• INSTRUCTIONS TO FOLLOW: Return all of the records exactly.

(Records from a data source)

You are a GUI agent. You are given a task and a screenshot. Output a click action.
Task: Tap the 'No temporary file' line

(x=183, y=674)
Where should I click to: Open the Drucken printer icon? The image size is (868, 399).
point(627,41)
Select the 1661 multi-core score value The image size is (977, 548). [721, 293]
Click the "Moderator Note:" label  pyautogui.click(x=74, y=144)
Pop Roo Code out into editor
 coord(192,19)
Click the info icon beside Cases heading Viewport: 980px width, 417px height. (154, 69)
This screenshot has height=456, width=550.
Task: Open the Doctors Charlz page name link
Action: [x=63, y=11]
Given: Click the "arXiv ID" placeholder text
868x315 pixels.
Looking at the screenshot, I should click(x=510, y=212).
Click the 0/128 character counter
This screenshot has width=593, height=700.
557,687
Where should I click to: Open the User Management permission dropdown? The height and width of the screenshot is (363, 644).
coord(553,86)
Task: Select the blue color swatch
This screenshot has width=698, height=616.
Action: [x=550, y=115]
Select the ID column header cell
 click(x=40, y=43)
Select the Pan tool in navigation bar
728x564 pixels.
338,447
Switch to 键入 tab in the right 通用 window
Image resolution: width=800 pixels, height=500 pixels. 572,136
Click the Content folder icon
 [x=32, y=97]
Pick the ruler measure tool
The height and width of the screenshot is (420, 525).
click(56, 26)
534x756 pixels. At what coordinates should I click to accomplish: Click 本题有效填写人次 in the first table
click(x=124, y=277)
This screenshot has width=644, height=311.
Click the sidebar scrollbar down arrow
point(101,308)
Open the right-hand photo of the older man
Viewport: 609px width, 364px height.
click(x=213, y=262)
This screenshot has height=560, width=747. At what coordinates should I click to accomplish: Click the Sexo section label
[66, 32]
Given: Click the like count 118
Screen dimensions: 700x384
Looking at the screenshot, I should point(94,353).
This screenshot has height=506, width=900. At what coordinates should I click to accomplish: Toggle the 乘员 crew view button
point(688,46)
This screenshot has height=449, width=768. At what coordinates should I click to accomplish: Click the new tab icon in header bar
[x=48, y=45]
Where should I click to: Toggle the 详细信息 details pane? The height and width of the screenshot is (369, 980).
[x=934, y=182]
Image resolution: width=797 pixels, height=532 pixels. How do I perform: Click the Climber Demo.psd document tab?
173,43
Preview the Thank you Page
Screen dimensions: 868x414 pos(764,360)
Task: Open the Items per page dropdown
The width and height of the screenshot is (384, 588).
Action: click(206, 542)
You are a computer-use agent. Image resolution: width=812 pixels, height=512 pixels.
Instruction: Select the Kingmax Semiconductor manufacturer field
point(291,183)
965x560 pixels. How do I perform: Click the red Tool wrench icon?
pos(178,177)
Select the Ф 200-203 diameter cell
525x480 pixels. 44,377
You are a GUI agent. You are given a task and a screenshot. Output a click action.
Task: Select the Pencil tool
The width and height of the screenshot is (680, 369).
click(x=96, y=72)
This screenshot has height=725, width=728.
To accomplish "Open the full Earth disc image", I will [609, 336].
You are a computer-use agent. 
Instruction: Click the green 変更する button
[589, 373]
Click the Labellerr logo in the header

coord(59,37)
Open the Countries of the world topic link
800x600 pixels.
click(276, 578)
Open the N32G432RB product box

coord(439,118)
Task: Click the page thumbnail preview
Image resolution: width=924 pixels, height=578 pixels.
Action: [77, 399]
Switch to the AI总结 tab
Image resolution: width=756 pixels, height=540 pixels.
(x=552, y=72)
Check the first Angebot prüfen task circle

• ANSWER TO THE PROBLEM:
You are a GUI agent. You are given a task and a screenshot. Output a click action.
Task: Tap the 'No temporary file' line

(x=183, y=674)
Where should I click to: Open the Drucken printer icon? The image size is (868, 399).
point(627,41)
Select the 1661 multi-core score value The image size is (977, 548). [721, 293]
Click the "Moderator Note:" label  pyautogui.click(x=74, y=144)
Pop Roo Code out into editor
 coord(192,19)
Click the info icon beside Cases heading Viewport: 980px width, 417px height. (154, 69)
This screenshot has height=456, width=550.
Task: Open the Doctors Charlz page name link
Action: [x=63, y=11]
Given: Click the "arXiv ID" placeholder text
868x315 pixels.
Looking at the screenshot, I should click(x=510, y=212).
Click the 0/128 character counter
This screenshot has width=593, height=700.
557,687
Where should I click to: Open the User Management permission dropdown? The height and width of the screenshot is (363, 644).
coord(553,86)
Task: Select the blue color swatch
This screenshot has width=698, height=616.
Action: [x=550, y=115]
Select the ID column header cell
 click(x=40, y=43)
Select the Pan tool in navigation bar
728x564 pixels.
338,447
Switch to 键入 tab in the right 通用 window
Image resolution: width=800 pixels, height=500 pixels. 572,136
Click the Content folder icon
 [x=32, y=97]
Pick the ruler measure tool
The height and width of the screenshot is (420, 525).
click(56, 26)
534x756 pixels. At what coordinates should I click to accomplish: Click 本题有效填写人次 in the first table
click(x=124, y=277)
This screenshot has width=644, height=311.
Click the sidebar scrollbar down arrow
point(101,308)
Open the right-hand photo of the older man
Viewport: 609px width, 364px height.
click(x=213, y=262)
This screenshot has height=560, width=747. At what coordinates should I click to accomplish: Click the Sexo section label
[66, 32]
Given: Click the like count 118
Screen dimensions: 700x384
Looking at the screenshot, I should point(94,353).
This screenshot has height=506, width=900. At what coordinates should I click to accomplish: Toggle the 乘员 crew view button
point(688,46)
This screenshot has height=449, width=768. At what coordinates should I click to accomplish: Click the new tab icon in header bar
[x=48, y=45]
Where should I click to: Toggle the 详细信息 details pane? The height and width of the screenshot is (369, 980).
[x=934, y=182]
Image resolution: width=797 pixels, height=532 pixels. How do I perform: Click the Climber Demo.psd document tab?
173,43
Preview the Thank you Page
Screen dimensions: 868x414 pos(764,360)
Task: Open the Items per page dropdown
The width and height of the screenshot is (384, 588).
Action: click(206, 542)
You are a computer-use agent. Image resolution: width=812 pixels, height=512 pixels.
Instruction: Select the Kingmax Semiconductor manufacturer field
point(291,183)
965x560 pixels. How do I perform: Click the red Tool wrench icon?
pos(178,177)
Select the Ф 200-203 diameter cell
525x480 pixels. 44,377
You are a GUI agent. You are given a task and a screenshot. Output a click action.
Task: Select the Pencil tool
The width and height of the screenshot is (680, 369).
click(x=96, y=72)
This screenshot has height=725, width=728.
To accomplish "Open the full Earth disc image", I will [609, 336].
You are a computer-use agent. 
Instruction: Click the green 変更する button
[589, 373]
Click the Labellerr logo in the header

coord(59,37)
Open the Countries of the world topic link
800x600 pixels.
click(276, 578)
Open the N32G432RB product box

coord(439,118)
Task: Click the page thumbnail preview
Image resolution: width=924 pixels, height=578 pixels.
Action: [77, 399]
Switch to the AI总结 tab
Image resolution: width=756 pixels, height=540 pixels.
(x=552, y=72)
Check the first Angebot prüfen task circle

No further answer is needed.